Endeavor Energy Res., L.P. v. Discovery Operating, Inc.

Decision Date13 April 2018
Docket NumberNo. 15-0155,15-0155
Citation554 S.W.3d 586
Parties ENDEAVOR ENERGY RESOURCES, L.P. and Endeavor Petroleum, L.L.C., Petitioners, v. DISCOVERY OPERATING, INC. and Patriot Royalty and Land, L.L.C., Respondents
CourtTexas Supreme Court

Scott A. Brister, Hunton Andrews Kurth LLP, April E. Lucas, Joe Edward Lea Jr., McGinnis, J. Derrick Price, Lochridge & Kilgore, L.L.P, Austin, TX, C. H. (Hal) Brockett Jr., Brockett & McNeel LLP, Midland, TX, David M. Gunn, Erin H. Huber, Beck Redden LLP, Houston, TX, for Petitioners.

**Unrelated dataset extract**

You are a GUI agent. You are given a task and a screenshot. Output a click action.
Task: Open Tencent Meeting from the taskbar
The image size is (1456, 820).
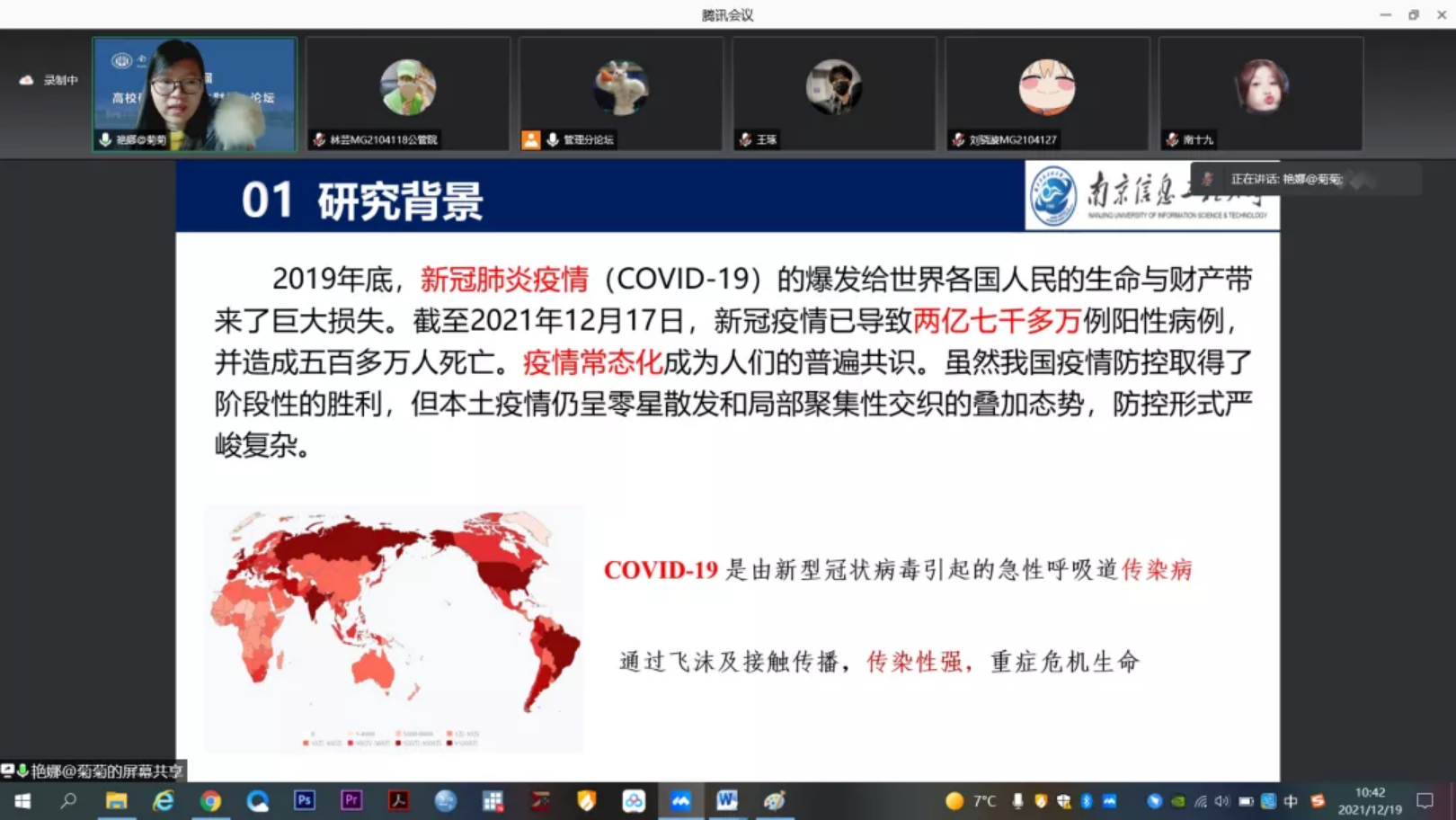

David W. Lauritzen, Joseph A. Baker, Charles Christopher Aycock, Rick G. Strange, Cotton Bledsoe Tighe & Dawson, P.C., John A. "Jad" Davis Jr., Davis, Gerald & Cremer, P.C., Midland, TX, Andrew (Drew) P. Mouton, Reina Cisneros, Mouton & Mouton, P.C., John T. Ferguson, Weaver & Ferguson, P.C, Big Spring, TX, Jill Christine Pennington, Law Office of Garrett W. Pennington, PLLC, Round Rock, TX, Ryan D. Clinton, Davis Gerald & Cremer, P.C., Austin, TX, for Respondents.

James V. Hammett Jr., Attorney at Law, Lampasas, TX, for Amicus Curiae Browning Oil Company, Inc.

Michael E. McElroy, McElroy, Sullivan, Miller, Weber, Pamela Stanton Baron, Attorney at Law, Austin, TX, for Amicus Curiae J.E. and L.E. Mabee Foundation.

Brandon Durrett, Melanie L. Fry, Dykema Cox Smith, San Antonio, TX, Garrett Pennington, Law Office of Garrett W. Pennington, PLLC, Round Rock, TX, for Amicus Curiae Pennington Resources, LLC.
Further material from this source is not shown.